• Welcome to TechPowerUp Forums, Guest! Please check out our forum guidelines for info related to our community.
  • The forums have been upgraded with support for dark mode. By default it will follow the setting on your system/browser. You may override it by scrolling to the end of the page and clicking the gears icon.

New multithreaded CPU benchmark: "Eight queens puzzle"

Not really possible because openmp handles thread scheduling by itself, you just use #pragma omp parallel for construct before your for loop and the openmp distributes iterations to different threads.
What you can do is choose from 4 modes for scheduler: static, dynamic, guided or runtime. Last two are special cases of dynamic.
Basically static is with least locking, does simple round robin and expects that calculated iteration count in the for loop never changes so the chunks can be calculated at compile time.
Dynamic calculates all chunks in runtime and requires more locking.
Here the iteration count of the for loop that get parallelized is 18 and static scheduling could be used but each iteration is heavy and long running, so the granularity is too coarse to harvest more efficiency by modifying thread scheduling. This is why scaling is off and true scaling would be seen on 18+ core xeons.
Additionally this code could not be parallelized with finer granularity because only the calculation of each scenario of the first queen position (and the subsequent brute force search down the hierarchy) is independent of each other.
Thanks for the explanation. My C-foo is pretty weak since I haven't done it since being in school working on my undergrad but, that's what it was starting to look like to me as well. There are some things in the code that bother me, such as the "goto" statements. It feels like it was written by a dev that writes drivers or low-level OS code. It appears that practically no heuristics are used which also drives me nuts.

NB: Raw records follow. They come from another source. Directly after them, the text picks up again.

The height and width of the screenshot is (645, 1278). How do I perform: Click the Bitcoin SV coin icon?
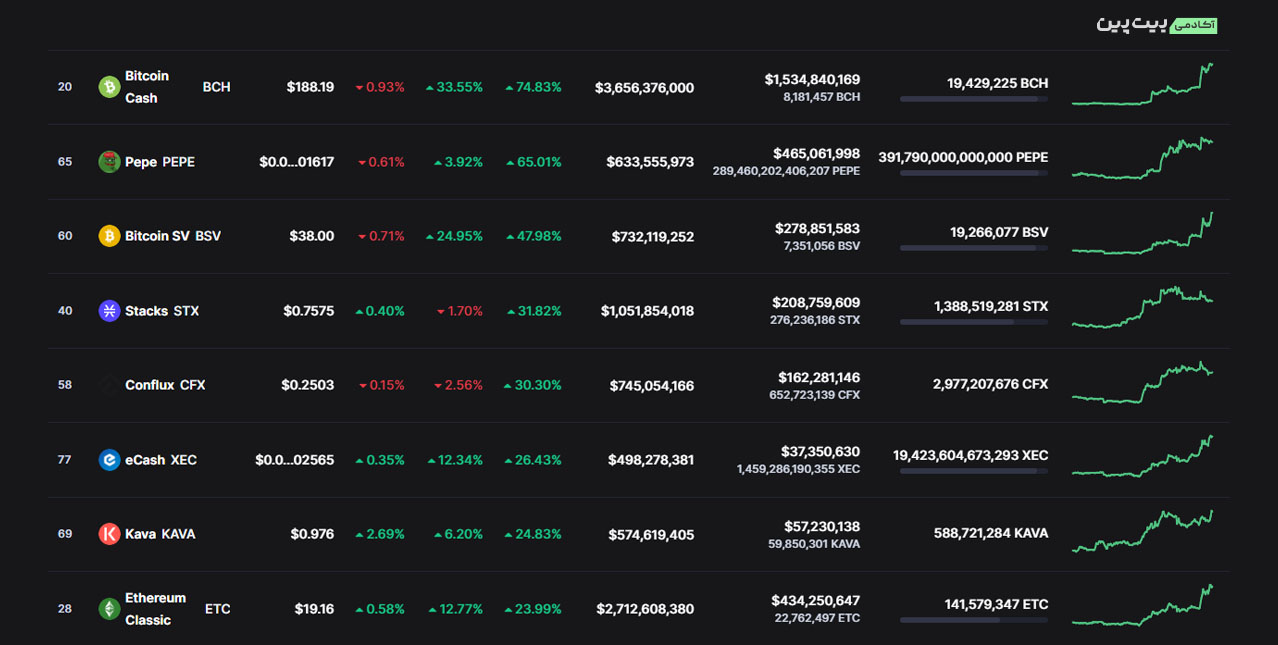click(x=109, y=236)
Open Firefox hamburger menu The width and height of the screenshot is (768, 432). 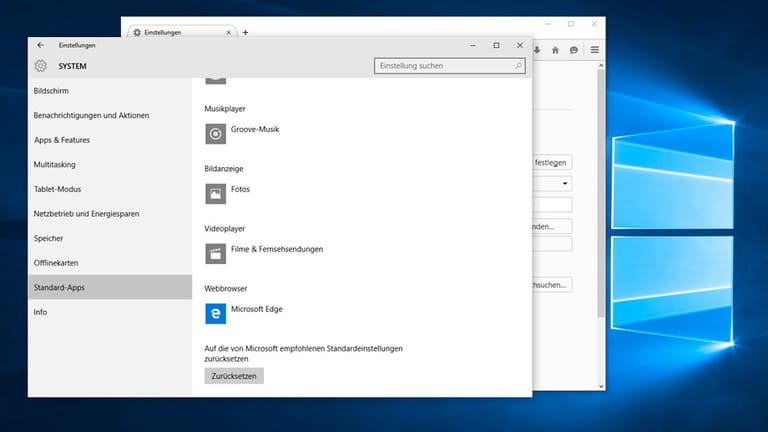594,50
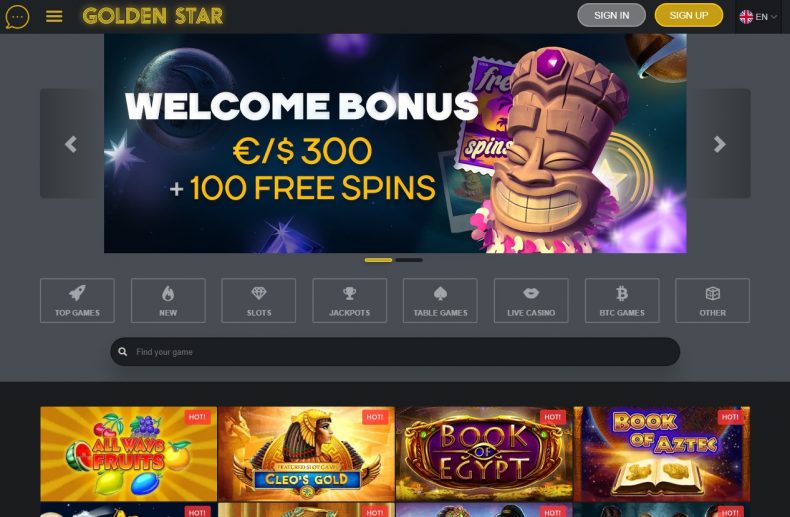Click the Find your game search field
Image resolution: width=790 pixels, height=517 pixels.
tap(395, 352)
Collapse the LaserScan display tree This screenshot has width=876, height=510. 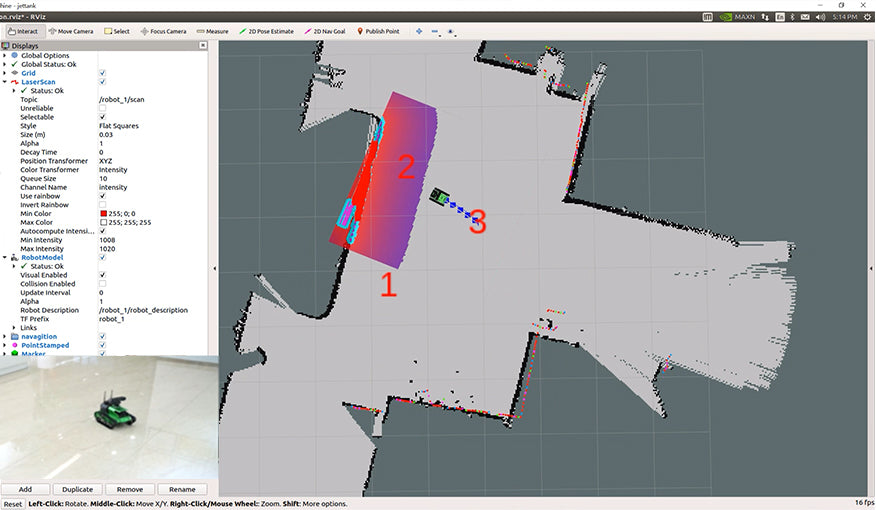pos(5,82)
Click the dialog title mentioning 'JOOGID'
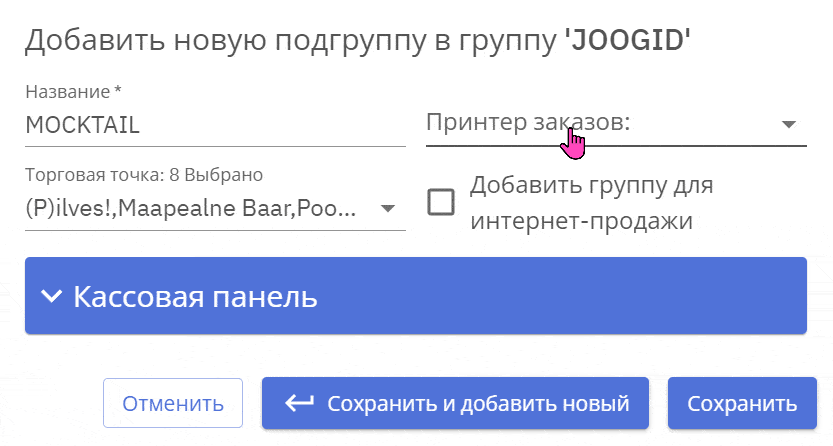Screen dimensions: 833x446 pos(358,41)
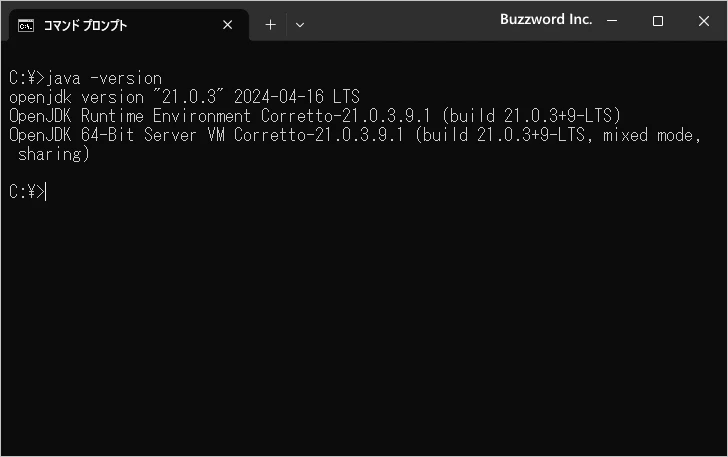Screen dimensions: 728x457
Task: Expand the new tab profile dropdown chevron
Action: [x=300, y=25]
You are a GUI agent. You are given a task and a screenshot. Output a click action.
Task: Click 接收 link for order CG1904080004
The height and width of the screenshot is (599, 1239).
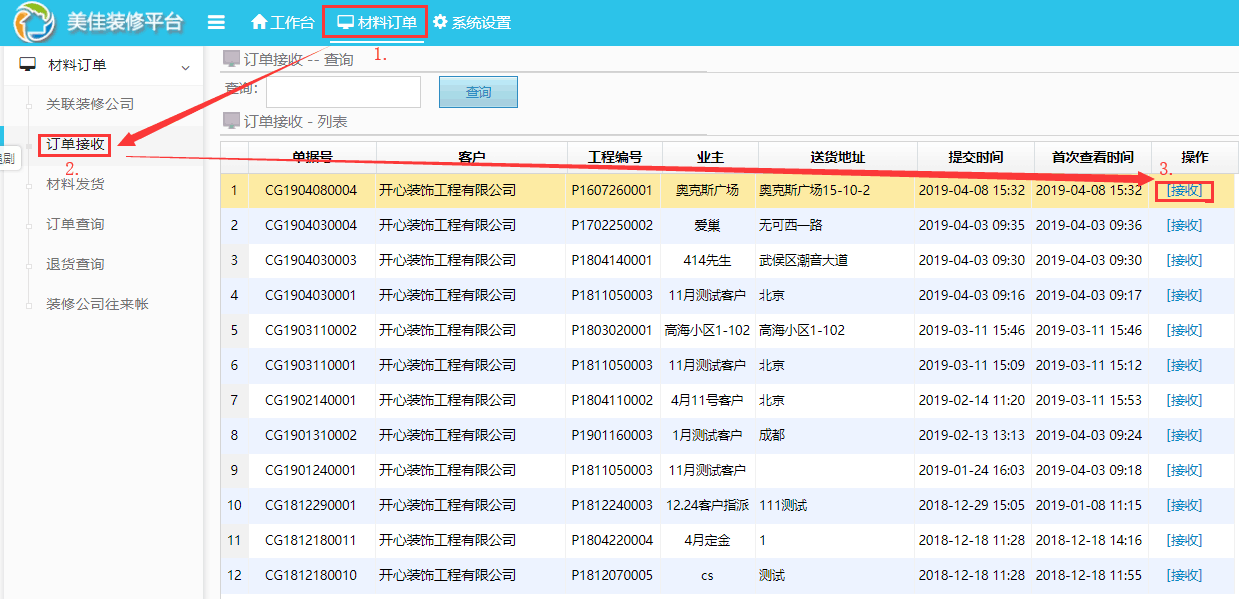[1184, 190]
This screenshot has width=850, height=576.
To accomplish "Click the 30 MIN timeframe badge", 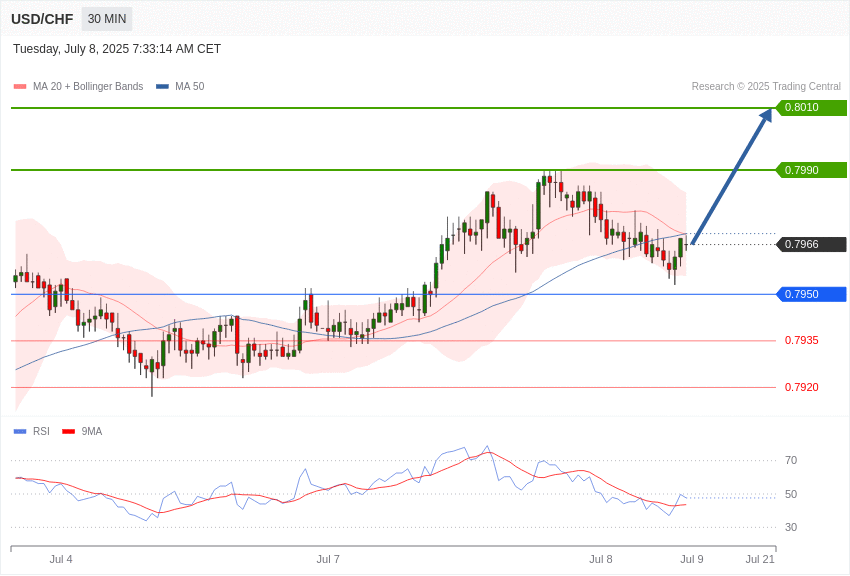I will pos(107,19).
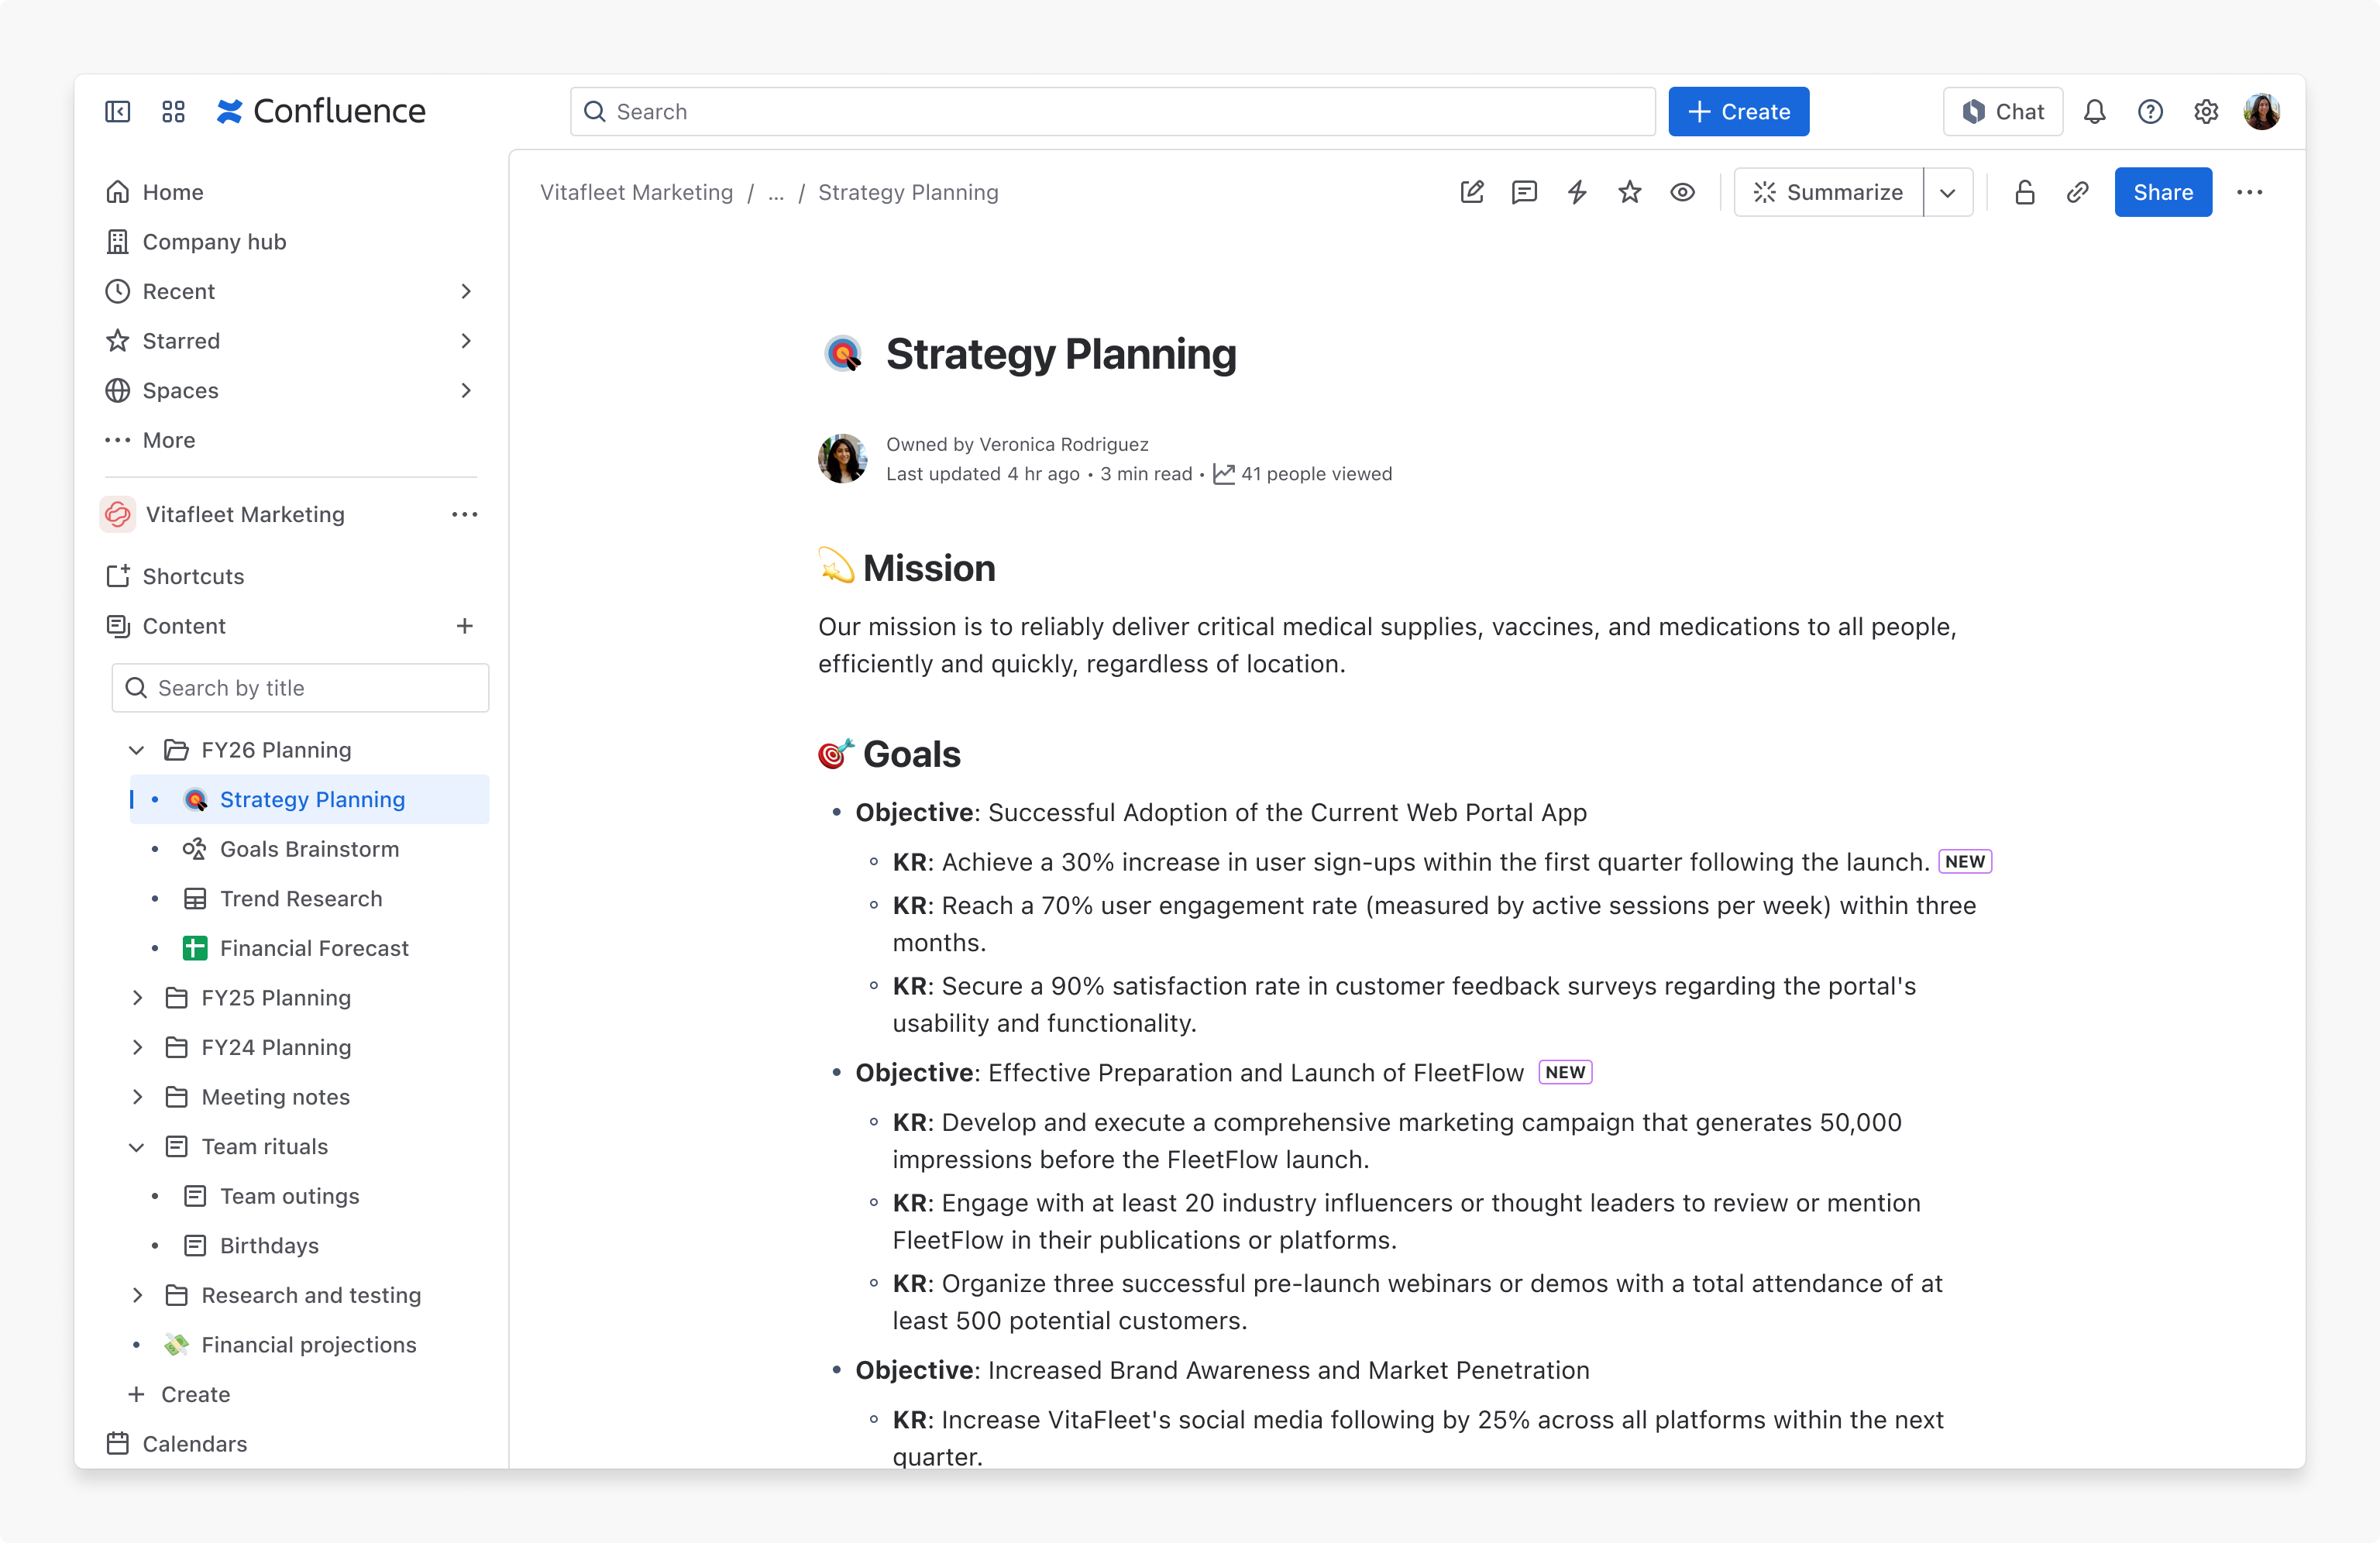
Task: Open the notifications bell
Action: [x=2095, y=111]
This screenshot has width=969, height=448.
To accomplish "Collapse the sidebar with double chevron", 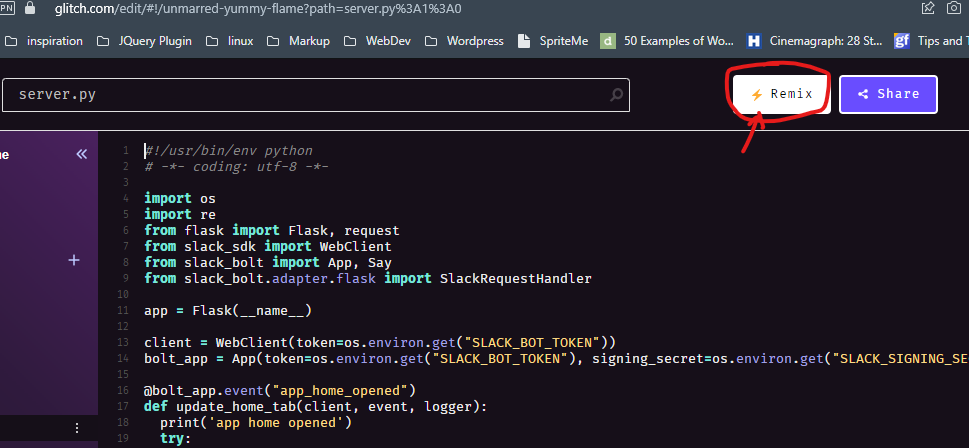I will 82,154.
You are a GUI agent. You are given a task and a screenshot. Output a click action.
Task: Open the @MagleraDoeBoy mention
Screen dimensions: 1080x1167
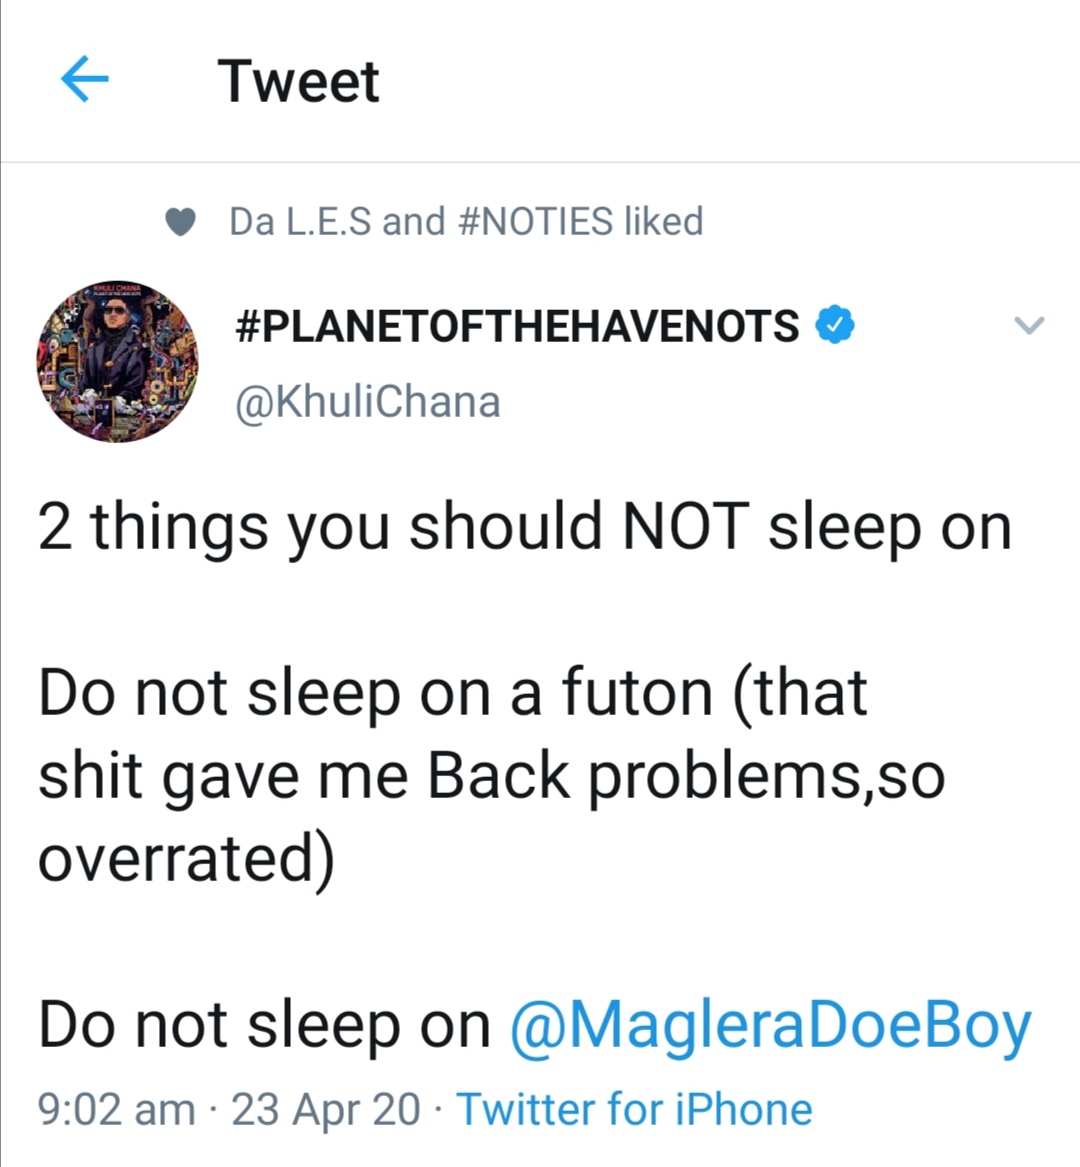[x=770, y=1026]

With that said, I've started writing another version that is written in Clojure that focuses on using set logic and sets of positions to find solutions instead. We'll see how it goes.
Explains why it falls to 2-3 (n=18 or 19 in the case of large) threads on my system. It knocks out the first 8 (100% CPU), then the second 8 (100% falling off), leaving the remaining 2-3 (32.5% falling off). Without major reworking of the algorithm, it does not make a good benchmark because of that bias.
This happens because some jobs finish faster than others so one thread might finish before another. OpenMP is a very old way of going about multi-threading and doesn't work well if each loop iteration doesn't take a consistent amount of time to execute. It's a bad way to build an application in my opinion, the dev needs more flexibility to express the problem at hand, not work around the shortcomings of the language. If I finish my version, I'll post it. I'm pretty determined to finish it right now but, my determination might waiver as the day goes on. I'm having fun thinking about it, that much is certain.
 
I think I would do either n^2 tasks or n^2 * the-next-move tasks. That would sufficiently spread out the load to prevent major bias.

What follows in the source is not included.